From Today to Today at CI7


Kenny Brechner - June 27, 2019

I admit that knowing what day of the week it is may well be a dubious source of pride. Still, when a fresh set of circumstances leave us shorn of our habitual productive rhythms, then being mindful of what day of the week it is becomes suddenly relevant.
Take today, Monday June 24th. I’m writing my post for a different today: Thursday June 27th, when Children’s Institute will be in full swing. My normal rhythm is to write posts on Wednesdays but I’ll be too busy getting ready for the institute, and traveling, to write about it any later than today.
Happily, the three sessions I’m preparing for at Children’s Institute are among the things I’m most looking forward to there.

I’m participating in three panels at the institute and starting off with a really important one: Talking Productively About Content Issues in Children’s LiteratureWith the backdrop of all the cancel culture reporting around core issues of personal identity, the nature of civility, social media, and criticism, self determination vs. enforced adherence to objective criteria of ethnicity and race, competing notions of harm, freedom from vs. freedom to, free speech vs. ideals of cultural appropriation, and much more, this is a topic that is dynamically in need of an open, productive discussion, or at least I hope it is, as the session was my idea. It will take place in what is probably your today and perhaps very close to your now, Thursday at 9 a.m. Come and join us if you are here in Pittsburgh.
My second panel is also on Thursday, this one at 11:45, the redoubtable Education for Authors Lunch. This will be the fifth time I’ve done this panel and I always enjoy it. If you are an author within hailing distance of us here in Pittsburgh, rally round to ask questions and sample some of the wisdom we bookseller panelists will be dispensing.
Finally there will be a session near to my heart, Selling Direct to Schoolswhich takes place on Friday at 4 p.m. This is a reprisal of a strong panel we had at Winter Institute earlier this year. As anyone who follows ShelfTalker knows, I love working with schools. I know you are wondering whether there is anything I won’t have time to share at the session that might convey why working with schools is so rewarding. As a matter of fact I do.
This last February the New Commons Project, which is a Farmington-based arts initiative provided community-wide events focused on Thanhha Lai’s award-winning middle grade novel in verse, Inside Out and Back Again.

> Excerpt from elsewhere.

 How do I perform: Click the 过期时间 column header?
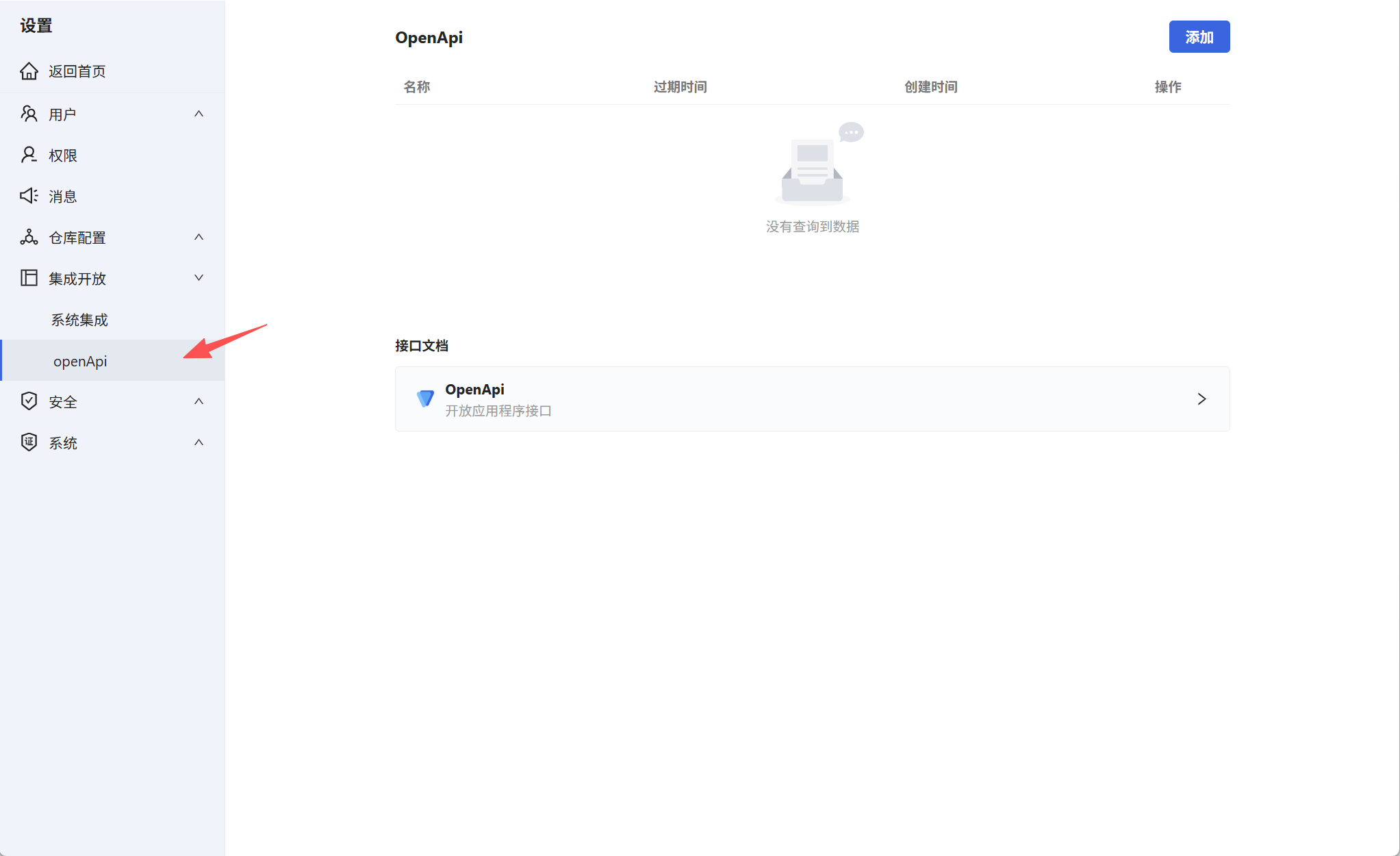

We were very involved in February but also continued our community engagement by sponsoring a Story in Verse Contest that was open to all students in our local school district. That contest has just concluded. We had some great entries to choose from, but choose we must and so here for your reading pleasure are our three terrific winners! They each received an Advance Reading Copy of Thanhha Lai’s newest novel in verse, Butterfly Yellow, and a gift certificate to DDG Booksellers.
Just click on the first pages below to enjoy these terrific stories in verse, and while you are doing so, reflect on the many reason we booksellers should engage with a new generation of young readers and writers. Join us on Friday!

First Prize: Rowan Shanti

Second Prize: Maeve Hickey

Third Prize Nathalie Baker

1 thought on “From Today to Today at CI7

  1. Emily Schneider

    Mr. Brechner, would you consider posting about the panel which you mentioned, “Talking Productively About Content Issues in Children’s Literature?” Given that you have written eloquently about this urgent topic, it would be interesting to read your interpretation of the event. Thank you.